Models' changes are recorded in the [changelog](https://github.com/spacy-hu/spacy-hungarian-models/blob/master/CHANGELOG.md).

## Development
 
### Installing requirements

- `poetry install` will install all the dependencies
- For better performance you might need to [reinstall spacy with GPU support](https://spacy.io/usage), e.g. `poetry add spacy[cuda92]` will add support for CUDA 9.2 

### Repository structure

```
├── .github            -- Github configuration files
├── data               -- Data files
│   ├── external       -- External models required to train models (e.g. word vectors)
│   ├── processed      -- Processed data ready to feed spacy
│   └── raw            -- Raw data, mostly corpora as they are obtained from the web
├── hu_core_news_lg    -- Spacy 3.x project files for building a model for news texts
│   ├── configs        -- Spacy pipeline configuration files
│   ├── project.lock               -- Auto-generated project script
│   ├── project.yml                -- Spacy3 Project file describing steps needed to build the model
│   └── README.md                  -- Instructions on building a model from scratch
├── huspacy            -- subproject for the PyPI distributable package
├── tools              -- Source package for tools
│   └── cli            -- Command line scripts (Python)
├── models             -- Trained models and their metadata
├── resources          -- Resource files
├── scripts            -- Bash scripts
├── tests              -- Test files 
├── CHANGELOG.md       -- Keeps the changelog
├── LICENSE            -- License file
├── poetry.lock        -- Locked poetry dependencies files
├── poetry.toml        -- Poetry configurations
├── pyproject.toml     -- Python project configutation, including dependencies managed with Poetry 
└── README.md          -- This file
```

## Citing

If you use the models or this library in your research please cite this [paper]().</br>
Additionally, please indicate the version of the model you used so that your research can be reproduced.

<!--
```bibtex
@misc{HuSpaCy:2021,
  title = {{HuSpaCy: industrial strength Hungarian natural language processing}},
  booktitle = {{XVIII. Magyar Sz\'{a}m\'{\i}t\'{o}g\'{e}pes Nyelv\'{e}szeti Konferencia}},
  author = {Orosz, Gy\"{o}rgy and Sz\'{a}nt\'{o}, Zsolt and Berkecz, Péter and Szabó, Gergő and Tóth, Bálint and Farkas, Rich\'{a}rd}, 
  year = {forthcoming 2021},
}
```
-->

## License

This library is released under the Apache 2.0 License. See the [`LICENSE`](https://github.com/spacy-hu/spacy-hungarian-models/blob/master/LICENSE) file for more details.
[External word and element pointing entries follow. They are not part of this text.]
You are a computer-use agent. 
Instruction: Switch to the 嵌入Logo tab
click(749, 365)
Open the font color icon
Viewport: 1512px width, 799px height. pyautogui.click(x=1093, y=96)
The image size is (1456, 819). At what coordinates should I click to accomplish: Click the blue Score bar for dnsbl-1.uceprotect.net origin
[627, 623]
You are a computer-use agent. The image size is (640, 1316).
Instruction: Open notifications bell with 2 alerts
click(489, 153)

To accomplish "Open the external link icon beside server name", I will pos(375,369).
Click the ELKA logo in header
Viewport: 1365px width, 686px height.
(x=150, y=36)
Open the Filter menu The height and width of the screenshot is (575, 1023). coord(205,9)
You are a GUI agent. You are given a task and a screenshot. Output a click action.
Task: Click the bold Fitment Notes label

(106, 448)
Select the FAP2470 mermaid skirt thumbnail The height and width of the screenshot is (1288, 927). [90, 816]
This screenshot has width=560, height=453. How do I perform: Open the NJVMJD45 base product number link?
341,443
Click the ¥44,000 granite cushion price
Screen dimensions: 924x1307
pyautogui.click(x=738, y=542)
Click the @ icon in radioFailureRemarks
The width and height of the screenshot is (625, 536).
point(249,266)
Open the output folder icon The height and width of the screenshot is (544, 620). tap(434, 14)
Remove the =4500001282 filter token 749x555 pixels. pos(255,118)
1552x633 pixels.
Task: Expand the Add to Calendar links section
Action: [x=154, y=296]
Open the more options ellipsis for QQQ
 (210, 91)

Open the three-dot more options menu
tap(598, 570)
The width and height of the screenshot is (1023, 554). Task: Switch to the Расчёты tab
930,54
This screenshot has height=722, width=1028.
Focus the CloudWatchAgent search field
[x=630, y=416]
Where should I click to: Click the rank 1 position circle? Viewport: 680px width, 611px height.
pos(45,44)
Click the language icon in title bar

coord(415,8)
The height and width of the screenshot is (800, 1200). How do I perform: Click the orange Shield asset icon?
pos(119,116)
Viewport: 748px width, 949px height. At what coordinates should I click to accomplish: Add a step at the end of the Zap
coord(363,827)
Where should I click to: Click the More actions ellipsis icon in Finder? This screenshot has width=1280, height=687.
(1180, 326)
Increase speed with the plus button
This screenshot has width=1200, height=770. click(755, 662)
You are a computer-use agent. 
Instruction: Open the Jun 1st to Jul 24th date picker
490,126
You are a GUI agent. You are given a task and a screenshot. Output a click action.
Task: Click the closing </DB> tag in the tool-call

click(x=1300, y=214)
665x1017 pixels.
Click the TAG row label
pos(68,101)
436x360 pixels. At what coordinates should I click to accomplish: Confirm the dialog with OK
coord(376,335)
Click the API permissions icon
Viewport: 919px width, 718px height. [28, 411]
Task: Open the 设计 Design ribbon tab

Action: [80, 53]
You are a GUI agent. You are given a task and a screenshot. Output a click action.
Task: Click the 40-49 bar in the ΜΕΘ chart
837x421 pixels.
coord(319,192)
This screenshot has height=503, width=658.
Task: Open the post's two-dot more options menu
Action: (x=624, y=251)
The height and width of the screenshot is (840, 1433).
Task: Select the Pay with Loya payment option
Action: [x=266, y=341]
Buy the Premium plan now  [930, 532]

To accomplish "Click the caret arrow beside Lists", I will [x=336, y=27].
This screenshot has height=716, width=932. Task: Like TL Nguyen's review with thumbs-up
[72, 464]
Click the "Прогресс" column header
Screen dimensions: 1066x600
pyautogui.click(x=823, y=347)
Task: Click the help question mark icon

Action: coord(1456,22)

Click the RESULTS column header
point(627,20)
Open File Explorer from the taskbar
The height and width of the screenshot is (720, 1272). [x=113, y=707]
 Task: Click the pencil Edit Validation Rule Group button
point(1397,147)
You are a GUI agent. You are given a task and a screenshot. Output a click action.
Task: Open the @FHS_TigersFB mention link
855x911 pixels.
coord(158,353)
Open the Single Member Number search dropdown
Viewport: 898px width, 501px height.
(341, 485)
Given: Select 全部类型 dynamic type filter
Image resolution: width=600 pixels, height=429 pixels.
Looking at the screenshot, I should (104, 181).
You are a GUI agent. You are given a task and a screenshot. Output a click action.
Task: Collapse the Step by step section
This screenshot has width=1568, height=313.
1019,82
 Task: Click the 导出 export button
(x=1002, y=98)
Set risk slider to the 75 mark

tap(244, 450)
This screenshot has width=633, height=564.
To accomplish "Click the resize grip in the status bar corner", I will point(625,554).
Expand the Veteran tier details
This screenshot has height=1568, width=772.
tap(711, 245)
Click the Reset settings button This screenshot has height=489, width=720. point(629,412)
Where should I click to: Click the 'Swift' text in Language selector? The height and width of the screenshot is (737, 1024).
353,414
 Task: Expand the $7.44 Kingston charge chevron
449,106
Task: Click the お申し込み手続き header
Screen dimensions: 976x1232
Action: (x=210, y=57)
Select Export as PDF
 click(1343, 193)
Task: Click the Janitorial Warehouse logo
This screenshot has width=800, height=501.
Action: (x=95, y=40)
The trained models have their own license as described on the [models hub](https://huggingface.co/spacy-hu/hu_core_news_lg).

## Contact
For feature request issues and bugs please use the [GitHub Issue Tracker](https://github.com/spacy-hu/spacy-hungarian-models/issues). Otherwise, please use the [Discussion Forums](https://github.com/spacy-hu/spacy-hungarian-models/discussions).

## Acknowledgments

The project was supported by the Ministry of Innovation and Technology NRDI Office within the framework of the Artificial Intelligence National Laboratory Program.